Sultan dan rakyat kedua kerajaan menyaksikn pertarungan seru tersebut
dari kejauhan. Pada suatu kesempatan raksasa Selawah Inong berhasil
menebas pedangnya ke leher sang naga.
Kemudian raksasa seulawah Agam mengangkat tubuh naga itu dan
berteriak,” Weehh!”, sambil melemparkan tubuh naga itu sejauh-jauhnya,
maka tampaklah tubuh naga itu jatuh terbujur di laut lepas.

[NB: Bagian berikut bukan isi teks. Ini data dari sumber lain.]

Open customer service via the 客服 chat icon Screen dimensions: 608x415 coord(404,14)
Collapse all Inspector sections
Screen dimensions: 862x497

Sejenak semua orang terdiam, kemudia sultan Alam berteriak sambil
melambaikan tangan ke tubuh naga yang terbujur jauh di tengah laut,
“Sabaaaaang!, sabaaaang!, sabaaang!” panggil Sultan Alam.
“Wahai Sultan Alam, tidak usah kau panggil lagi naga itu!, dia sudah
mati …..itu ulee leue”, Teriak Sultan Daru dari seberang selat sambil
menunjukan kearah kepala naga sabang yang tergeletak di pinggir pantai.
Tiba-tiba kedua pulau bergerak saling mendekat dan berbenturan sehingga
terjadilah gempa yang sangat keras, tanah bergoyang kesana-kemari, tak
ada yang mampu berdiri, kedua raksasa sakti jatuh terduduk di pantai.
Tak lama setelah gempa berhenti, air laut surut jauh sekali sehingga
ikan-ikan bergeleparan di pantai. Sultan Daru dan rakyatnya bergembira
ria melihat ikan-ikan yang bergeleparan mereka segera memungut
ikan-ikan tersebut, sedangkan sultan Alam dan rakyatnya segera berlari
menuju gunung yang tinggi sesuai pesan dari naga Sabang.
Tak lama kemudian datanglah gelombang yang sangat besar menyapu pulau
Andalas. Sultan Daru dan rakyatnya yang sedang bergembira di hantam
oleh gelombang besar itu, kedua raksasa sakti juga dihempas oleh
gelombang besar sampai jauh kedaratan. Rumah-rumah hancur, hewan ternak
mati bergelimpangan, sawah-sawah musnah, desa dan kota hancur
berantakan. Sedangkan Sultan Alam dan rakyatnya menyaksikan kejadi
mengerikan tersebut dari atas gunung yang tinggi.
Sejak saat itu pulau Andalas menyatu di bawah pimpinan sultan Alam yang
Adil dan bijaksana. Mereka membangun kembali desa-desa dan kota-kota
yang hancur, kemudian Sultan Alam membangu sebuah kota kerajaan di
dekat bekas kepala naga, kota itu di beri nama Koeta Radja dan pantai
bekas kepala naga itu di sebut Ulee leue (kepala ular). Sedangkan
tempat kedua raksasa sakti itu terkubur diberi nama Seulawah Agam dan
Seulawah Inong. Sedangkan pulau yang tebentuk dari tubuh naga di sebut
pulau Weh (menjauh) atau pulau Sabang.